Stored items

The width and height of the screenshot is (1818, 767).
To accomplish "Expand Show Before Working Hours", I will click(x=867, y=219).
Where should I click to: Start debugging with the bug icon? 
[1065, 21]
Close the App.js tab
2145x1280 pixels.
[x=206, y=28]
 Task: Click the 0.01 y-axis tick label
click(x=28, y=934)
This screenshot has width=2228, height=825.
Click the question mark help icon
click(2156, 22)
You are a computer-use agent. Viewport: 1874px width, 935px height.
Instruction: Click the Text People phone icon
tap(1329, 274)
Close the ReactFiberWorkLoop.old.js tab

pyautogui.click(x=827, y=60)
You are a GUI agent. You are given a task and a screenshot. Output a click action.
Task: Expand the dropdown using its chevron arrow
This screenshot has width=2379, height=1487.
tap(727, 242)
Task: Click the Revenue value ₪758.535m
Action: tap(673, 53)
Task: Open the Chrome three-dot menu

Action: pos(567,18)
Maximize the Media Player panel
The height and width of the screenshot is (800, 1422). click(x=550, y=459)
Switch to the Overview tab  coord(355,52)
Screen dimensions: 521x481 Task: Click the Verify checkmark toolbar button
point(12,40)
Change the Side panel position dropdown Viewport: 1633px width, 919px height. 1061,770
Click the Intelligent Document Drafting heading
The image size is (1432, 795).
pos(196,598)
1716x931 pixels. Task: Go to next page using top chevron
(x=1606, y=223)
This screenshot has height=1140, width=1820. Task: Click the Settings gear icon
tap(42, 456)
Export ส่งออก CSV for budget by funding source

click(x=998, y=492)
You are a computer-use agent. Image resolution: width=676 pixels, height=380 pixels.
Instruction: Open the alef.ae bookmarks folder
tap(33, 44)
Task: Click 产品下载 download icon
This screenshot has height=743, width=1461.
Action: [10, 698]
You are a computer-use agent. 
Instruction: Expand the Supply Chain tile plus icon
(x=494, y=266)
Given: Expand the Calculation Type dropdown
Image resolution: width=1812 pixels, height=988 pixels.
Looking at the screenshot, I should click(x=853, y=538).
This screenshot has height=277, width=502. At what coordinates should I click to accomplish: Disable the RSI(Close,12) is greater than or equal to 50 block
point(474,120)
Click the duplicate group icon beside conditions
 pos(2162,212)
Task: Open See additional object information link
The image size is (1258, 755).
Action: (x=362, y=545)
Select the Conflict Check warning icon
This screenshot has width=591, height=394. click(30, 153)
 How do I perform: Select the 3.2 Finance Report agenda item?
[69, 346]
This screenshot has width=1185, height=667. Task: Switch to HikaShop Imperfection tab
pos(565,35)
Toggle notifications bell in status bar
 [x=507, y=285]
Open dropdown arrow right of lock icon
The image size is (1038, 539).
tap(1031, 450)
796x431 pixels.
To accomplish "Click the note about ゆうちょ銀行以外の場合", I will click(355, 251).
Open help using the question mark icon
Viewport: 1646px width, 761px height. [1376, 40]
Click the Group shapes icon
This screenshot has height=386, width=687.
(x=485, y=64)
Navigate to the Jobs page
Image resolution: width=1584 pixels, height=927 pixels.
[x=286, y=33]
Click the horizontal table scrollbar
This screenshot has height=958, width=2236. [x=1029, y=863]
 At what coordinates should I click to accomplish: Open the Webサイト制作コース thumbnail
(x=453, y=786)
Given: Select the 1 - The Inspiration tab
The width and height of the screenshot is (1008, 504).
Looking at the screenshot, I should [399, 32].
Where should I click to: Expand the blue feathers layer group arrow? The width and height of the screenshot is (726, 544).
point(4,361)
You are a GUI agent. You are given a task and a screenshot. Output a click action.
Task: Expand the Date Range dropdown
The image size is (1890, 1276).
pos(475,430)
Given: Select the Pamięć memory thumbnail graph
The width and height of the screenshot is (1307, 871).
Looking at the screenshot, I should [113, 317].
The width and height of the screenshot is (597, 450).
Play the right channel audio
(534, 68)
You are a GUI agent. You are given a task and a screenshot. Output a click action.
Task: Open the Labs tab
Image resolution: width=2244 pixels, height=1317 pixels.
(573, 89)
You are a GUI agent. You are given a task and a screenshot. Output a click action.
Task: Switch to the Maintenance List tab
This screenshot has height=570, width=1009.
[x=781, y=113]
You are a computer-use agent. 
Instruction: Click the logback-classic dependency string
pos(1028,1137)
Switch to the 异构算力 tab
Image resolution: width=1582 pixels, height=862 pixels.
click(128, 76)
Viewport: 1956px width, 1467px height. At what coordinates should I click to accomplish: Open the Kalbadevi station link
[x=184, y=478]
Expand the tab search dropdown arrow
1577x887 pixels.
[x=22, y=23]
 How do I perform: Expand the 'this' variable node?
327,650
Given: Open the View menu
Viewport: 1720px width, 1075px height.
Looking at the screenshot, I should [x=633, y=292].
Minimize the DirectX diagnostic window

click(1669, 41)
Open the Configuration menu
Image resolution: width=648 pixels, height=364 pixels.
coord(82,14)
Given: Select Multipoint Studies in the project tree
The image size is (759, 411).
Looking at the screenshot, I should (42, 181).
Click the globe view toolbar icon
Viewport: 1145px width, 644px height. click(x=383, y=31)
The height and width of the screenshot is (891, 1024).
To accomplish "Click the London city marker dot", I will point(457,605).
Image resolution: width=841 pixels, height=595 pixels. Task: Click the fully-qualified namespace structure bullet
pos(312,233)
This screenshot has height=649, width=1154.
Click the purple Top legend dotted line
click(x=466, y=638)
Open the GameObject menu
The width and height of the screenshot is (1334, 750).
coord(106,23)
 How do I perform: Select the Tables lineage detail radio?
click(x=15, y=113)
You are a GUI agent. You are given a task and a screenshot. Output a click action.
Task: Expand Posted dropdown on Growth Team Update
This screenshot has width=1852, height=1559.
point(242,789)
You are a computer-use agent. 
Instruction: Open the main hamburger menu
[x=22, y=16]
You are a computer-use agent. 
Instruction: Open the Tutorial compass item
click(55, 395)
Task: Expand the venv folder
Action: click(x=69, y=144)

How to complete this task ▸
Look above for the line with "Viewport: 1720px width, 1075px height." and the line with "Open the GameObject menu". Write out those two lines and all the lines between them, exactly, and no others.

Reply to the task ▸
Viewport: 1720px width, 1075px height.
Looking at the screenshot, I should [x=633, y=292].
Minimize the DirectX diagnostic window

click(1669, 41)
Open the Configuration menu
Image resolution: width=648 pixels, height=364 pixels.
coord(82,14)
Given: Select Multipoint Studies in the project tree
The image size is (759, 411).
Looking at the screenshot, I should (42, 181).
Click the globe view toolbar icon
Viewport: 1145px width, 644px height. click(x=383, y=31)
The height and width of the screenshot is (891, 1024).
To accomplish "Click the London city marker dot", I will point(457,605).
Image resolution: width=841 pixels, height=595 pixels. Task: Click the fully-qualified namespace structure bullet
pos(312,233)
This screenshot has height=649, width=1154.
Click the purple Top legend dotted line
click(x=466, y=638)
Open the GameObject menu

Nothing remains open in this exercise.